Anheuser-Busch’s Messaging

A letter writer to Tuesday’s Wall Street Journal Letters section offered a solution to Anheuser-Busch’s marketing fiasco of recent weeks.

A-B should produce a series of cans and bottles featuring labels highlighting soldiers, athletes, teachers, construction workers, etc. I’d start buying again, and I am sure many others would do the same.

I’m not sure I would. A-B’s managers spoke from their heart the first time and said what their values are. This time around, they would only be putting out those subsequent cans in response to the hue and cry over the former. There’s no possibility of taking the change as sincerely done with the current managers in place.

Sustainability

In commenting on the strongly negative impact that the Environmental, Social, and Governance mentality is having on European and European Union investment in national and EU defense, Aerospace, Security and Defence Industries Association of Europe Secretary General Jan Pie offered this warning:

European banks and investors have picked up the signal that Europe would be about to say defense is not a sustainable activity.

In one respect, that signal is correct. A defense establishment that is not adequately sized, armed, and trained will be unsustainable, as nations possessing such an inadequacy will be overwhelmed and conquered by nations that believe the best defense is a good offense, or that merely have better sized, armed, and trained military establishments.

Debt and Spending

Here’s a fun fact, one that every child from three years old and up who gets an allowance clearly learns, one that’s made explicit in any high school basic economics class, and one that’s driven home in junior college and college Econ 101 classes: when you spend more than take in, you owe the difference, either explicitly by borrowing separately to make up the arrears or implicitly by the existence of the deficit resulting from spending more than is taken in.
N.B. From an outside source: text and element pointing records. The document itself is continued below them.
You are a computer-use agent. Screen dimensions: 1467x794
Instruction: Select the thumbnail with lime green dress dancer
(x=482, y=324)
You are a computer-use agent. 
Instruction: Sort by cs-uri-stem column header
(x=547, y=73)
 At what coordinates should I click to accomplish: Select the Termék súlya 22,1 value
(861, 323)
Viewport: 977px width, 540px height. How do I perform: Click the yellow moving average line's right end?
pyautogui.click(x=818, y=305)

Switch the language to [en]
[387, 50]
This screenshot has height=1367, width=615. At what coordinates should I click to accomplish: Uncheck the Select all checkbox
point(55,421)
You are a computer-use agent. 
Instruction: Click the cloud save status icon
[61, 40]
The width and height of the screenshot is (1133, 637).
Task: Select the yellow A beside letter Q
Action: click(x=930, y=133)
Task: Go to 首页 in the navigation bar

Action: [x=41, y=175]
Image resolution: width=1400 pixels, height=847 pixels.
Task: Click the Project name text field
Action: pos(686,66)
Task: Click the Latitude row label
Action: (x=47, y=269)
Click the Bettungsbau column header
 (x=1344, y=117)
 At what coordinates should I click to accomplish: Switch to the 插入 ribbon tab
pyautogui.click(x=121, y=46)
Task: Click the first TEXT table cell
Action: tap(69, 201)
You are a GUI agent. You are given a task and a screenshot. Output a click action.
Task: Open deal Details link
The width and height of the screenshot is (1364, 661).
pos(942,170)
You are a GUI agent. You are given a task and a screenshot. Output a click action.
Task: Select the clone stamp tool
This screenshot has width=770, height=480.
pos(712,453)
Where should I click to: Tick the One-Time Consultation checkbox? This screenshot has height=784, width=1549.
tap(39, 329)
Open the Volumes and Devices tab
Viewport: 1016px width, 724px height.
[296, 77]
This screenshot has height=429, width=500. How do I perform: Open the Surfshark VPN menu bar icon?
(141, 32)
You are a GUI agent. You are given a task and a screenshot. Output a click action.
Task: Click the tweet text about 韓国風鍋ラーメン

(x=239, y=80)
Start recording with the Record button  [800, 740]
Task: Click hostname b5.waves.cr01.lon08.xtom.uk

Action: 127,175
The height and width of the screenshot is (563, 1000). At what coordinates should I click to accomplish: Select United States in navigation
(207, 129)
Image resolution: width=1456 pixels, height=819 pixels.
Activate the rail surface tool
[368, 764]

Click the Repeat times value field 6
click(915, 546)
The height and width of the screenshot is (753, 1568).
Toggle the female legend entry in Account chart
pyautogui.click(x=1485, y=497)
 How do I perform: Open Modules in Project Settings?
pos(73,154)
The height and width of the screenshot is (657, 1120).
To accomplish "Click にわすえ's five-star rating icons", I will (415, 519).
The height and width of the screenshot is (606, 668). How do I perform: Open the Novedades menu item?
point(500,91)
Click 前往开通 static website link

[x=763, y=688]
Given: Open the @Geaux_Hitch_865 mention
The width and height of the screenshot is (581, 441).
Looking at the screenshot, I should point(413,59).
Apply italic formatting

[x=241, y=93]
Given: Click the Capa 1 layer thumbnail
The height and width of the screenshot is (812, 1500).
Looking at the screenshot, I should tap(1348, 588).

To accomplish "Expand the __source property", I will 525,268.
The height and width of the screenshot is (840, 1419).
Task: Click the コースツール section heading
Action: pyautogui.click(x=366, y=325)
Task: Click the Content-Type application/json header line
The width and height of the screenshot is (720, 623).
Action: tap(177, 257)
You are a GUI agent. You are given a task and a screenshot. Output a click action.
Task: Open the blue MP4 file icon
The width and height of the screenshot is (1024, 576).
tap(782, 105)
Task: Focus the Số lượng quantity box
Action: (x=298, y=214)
Another Reason to Not Take Federal Dollars

Aside from the fact that those dollars aren’t actually Federal government dollars; they’re OPM, the tax remittances of us ordinary Americans from all over our nation that then get transferred to other jurisdictions than the ones we live in.

Here’s the latest reason.

The Department of Housing and Urban Development is proposing a rule that would require towns that receive federal money to create “equity plans” for fair housing and take action to end racially unbalanced neighborhoods.

In other words, as the Wall Street Journal‘s editors put it,

the Biden bureaucracy wants to socially engineer suburban neighborhoods to its racial and ethnic liking.